Bud Kanke | BCBusiness
“I couldn’t image not working,” says Bud Kanke, “but I didn’t want to have to do it every day.”

Restaurateur Bud Kanke’s time at the top of Vancouver’s culinary scene may be over, but he’s definitely not out.

Bud Kanke officially retired earlier this year after four decades of restaurant ownership, but work is clearly still part of his raison d’être. After all, he explains, it wasn’t his decision – initially – to sell Joe Fortes, his epicurean flagship in the heart of Vancouver and one of the last of the 11 restaurants he has owned. His wife, Dotty, inspired him, after she held an “intervention” with the doyen of the B.C. restaurant scene.

“She told me, ‘We need to talk,’” says the 72-year-old, recalling that she wanted more freedom from his job running Kanke Seafood Restaurants Ltd. to open up time for charity work and travel. (The West Vancouver couple has another home in California, and trips booked to Martha’s Vineyard and Egypt.) “Although now she’s wondering what it’s really going to be like having me around,” the former owner of The Cannery, The Fish House in Stanley Park and Mulvaney’s says with a laugh.

She need not worry. Even in retirement the septuagenarian is beavering away, not only campaigning for a new centre for the Vancouver Native Health Society in the Downtown Eastside, but also consulting as an advisor for Fortes. “I couldn’t imagine not working, but I didn’t want to have to do it every day,” he says.

The Chilliwack native also continues to plan his days around lunch and dinner – under the mindful eye of his fitness-enthusiast spouse. “She’s always watching my health and weight; we work out five times a week,” says the inductee of the B.C. Restaurant Hall of Fame, who highlights his “good health: weight 185 lbs; height six feet” on his resumé. He shows me BlackBerry pictures of his home gym.

No additional fitness sessions will be needed after today’s meal, however: we opt for lean salmon, sablefish and tuna at Miku, the Yaletown restaurant in the former space of his Goldfish Seafood & Chops establishment. Miku “blindsided” Kanke with its offer. “I really wasn’t looking to sell,” he comments as the staff calls out “irrashaimase” to welcome him.

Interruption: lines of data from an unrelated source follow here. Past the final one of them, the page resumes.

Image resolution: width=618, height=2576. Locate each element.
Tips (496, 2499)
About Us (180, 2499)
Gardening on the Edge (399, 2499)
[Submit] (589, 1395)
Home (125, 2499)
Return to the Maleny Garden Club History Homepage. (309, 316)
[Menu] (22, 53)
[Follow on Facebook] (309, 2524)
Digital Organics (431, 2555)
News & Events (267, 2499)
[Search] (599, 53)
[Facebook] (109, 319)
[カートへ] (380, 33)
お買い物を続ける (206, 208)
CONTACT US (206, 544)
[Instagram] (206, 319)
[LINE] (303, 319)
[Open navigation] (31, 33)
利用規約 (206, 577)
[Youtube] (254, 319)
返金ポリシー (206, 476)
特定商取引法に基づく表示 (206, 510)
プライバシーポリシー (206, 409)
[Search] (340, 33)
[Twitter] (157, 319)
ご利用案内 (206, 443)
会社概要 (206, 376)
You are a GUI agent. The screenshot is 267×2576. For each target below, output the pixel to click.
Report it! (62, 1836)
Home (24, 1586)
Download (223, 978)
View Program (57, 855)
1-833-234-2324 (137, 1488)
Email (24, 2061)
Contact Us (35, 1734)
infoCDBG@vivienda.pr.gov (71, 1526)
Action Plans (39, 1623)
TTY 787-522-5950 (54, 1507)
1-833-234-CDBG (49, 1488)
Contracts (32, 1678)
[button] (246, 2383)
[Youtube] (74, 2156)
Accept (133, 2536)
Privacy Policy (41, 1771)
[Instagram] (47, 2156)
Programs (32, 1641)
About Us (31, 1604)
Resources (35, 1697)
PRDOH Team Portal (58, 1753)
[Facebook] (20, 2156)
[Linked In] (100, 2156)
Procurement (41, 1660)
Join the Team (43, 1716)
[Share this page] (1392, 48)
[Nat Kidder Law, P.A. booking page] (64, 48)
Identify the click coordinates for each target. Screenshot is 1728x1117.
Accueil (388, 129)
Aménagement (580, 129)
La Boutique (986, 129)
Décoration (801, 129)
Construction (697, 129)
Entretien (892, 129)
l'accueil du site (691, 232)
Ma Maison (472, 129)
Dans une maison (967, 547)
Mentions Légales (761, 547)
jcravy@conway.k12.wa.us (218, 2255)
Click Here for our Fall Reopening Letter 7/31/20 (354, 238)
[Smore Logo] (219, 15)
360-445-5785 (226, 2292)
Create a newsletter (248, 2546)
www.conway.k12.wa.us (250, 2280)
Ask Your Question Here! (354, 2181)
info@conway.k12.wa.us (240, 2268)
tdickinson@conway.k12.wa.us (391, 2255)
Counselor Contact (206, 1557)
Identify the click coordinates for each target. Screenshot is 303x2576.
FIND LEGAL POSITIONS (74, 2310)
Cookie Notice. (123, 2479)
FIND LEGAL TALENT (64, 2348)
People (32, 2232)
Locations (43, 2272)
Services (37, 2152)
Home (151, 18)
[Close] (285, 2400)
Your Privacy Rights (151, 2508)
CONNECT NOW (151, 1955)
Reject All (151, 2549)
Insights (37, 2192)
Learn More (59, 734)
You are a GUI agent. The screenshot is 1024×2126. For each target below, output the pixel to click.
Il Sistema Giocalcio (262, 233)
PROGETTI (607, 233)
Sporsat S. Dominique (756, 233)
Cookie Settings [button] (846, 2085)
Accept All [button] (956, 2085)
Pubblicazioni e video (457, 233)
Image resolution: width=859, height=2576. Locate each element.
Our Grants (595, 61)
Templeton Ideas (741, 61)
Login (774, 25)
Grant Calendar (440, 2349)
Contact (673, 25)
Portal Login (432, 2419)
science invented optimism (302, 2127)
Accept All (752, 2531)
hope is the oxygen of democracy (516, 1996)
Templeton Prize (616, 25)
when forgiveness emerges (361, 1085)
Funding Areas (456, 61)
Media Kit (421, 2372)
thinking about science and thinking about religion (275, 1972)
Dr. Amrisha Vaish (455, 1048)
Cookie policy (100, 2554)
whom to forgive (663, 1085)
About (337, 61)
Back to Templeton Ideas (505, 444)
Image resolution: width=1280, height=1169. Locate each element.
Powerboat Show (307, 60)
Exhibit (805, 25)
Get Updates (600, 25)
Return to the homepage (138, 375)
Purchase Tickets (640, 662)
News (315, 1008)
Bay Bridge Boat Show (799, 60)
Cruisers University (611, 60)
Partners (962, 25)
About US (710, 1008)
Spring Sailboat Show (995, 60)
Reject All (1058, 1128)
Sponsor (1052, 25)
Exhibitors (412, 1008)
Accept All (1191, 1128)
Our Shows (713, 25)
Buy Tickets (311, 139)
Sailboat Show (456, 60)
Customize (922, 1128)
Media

Kanke took a different route in selling Fortes. As someone who is “emotional in the negotiating stage,” he was advised not to solicit buyers himself, so he hired investment-banking firm Capital West Partners, which had previously sold the eight Boathouse restaurants. Of the 52 potentially interested parties across North America, David Aisenstat, owner of Hy’s, Gotham and The Keg restaurants, was triumphant. “It’s kind of funny that a steakhouse owner would come along and buy a seafood restaurant,” Kanke says. However, beyond Aisenstat’s solid management (“I knew our staff would like the group”), Kanke says his market positioning “was on the money.”

Having started his career in accounting, Kanke espouses a tightly monitored fiscal approach to the restaurant industry. “I like to have all the numbers in all the right compartments,” he says, using his bento box to illustrate. “You don’t just open the door, be nice to people and serve the best food. It’s much more than that.” A restaurateur needs an annual business plan so targets are clear, he says, as well as management-relations systems so everything is in place.

It’s a business that has fuelled plenty of memories. Kanke regales me with tales of trips to Europe with Umberto Menghi, his longtime restaurateur friend, where they would load Beaujolais Nouveau on planes bound for London at midnight (in the traditional rush to have it tasted away from France as quickly as possible), and touring Californian eateries run by pioneers such as Alice Waters. Such chefs helped to form his love of good food – along with Dotty, of course; his wife’s legendary chopped salad is on the Fortes menu.

Kanke is happy that Vancouver’s “once-uninspiring” culinary map has become more adventurous over the decades, but he adds that “with fusion, there’s a lot of confusion. Take a rack of lamb, for example. With Dijon mustard, rosemary, garlic, it’s simple. Then someone came up with blueberry glaze.” He winces. “I just don’t think so.”

As long as work doesn’t get in the way, cooking’s something the father of three and grandfather of six hopes to have more time to enjoy, as well as a few moments to reflect on his career. “I would definitely do it all over again,” he says. “I’ve no regrets.”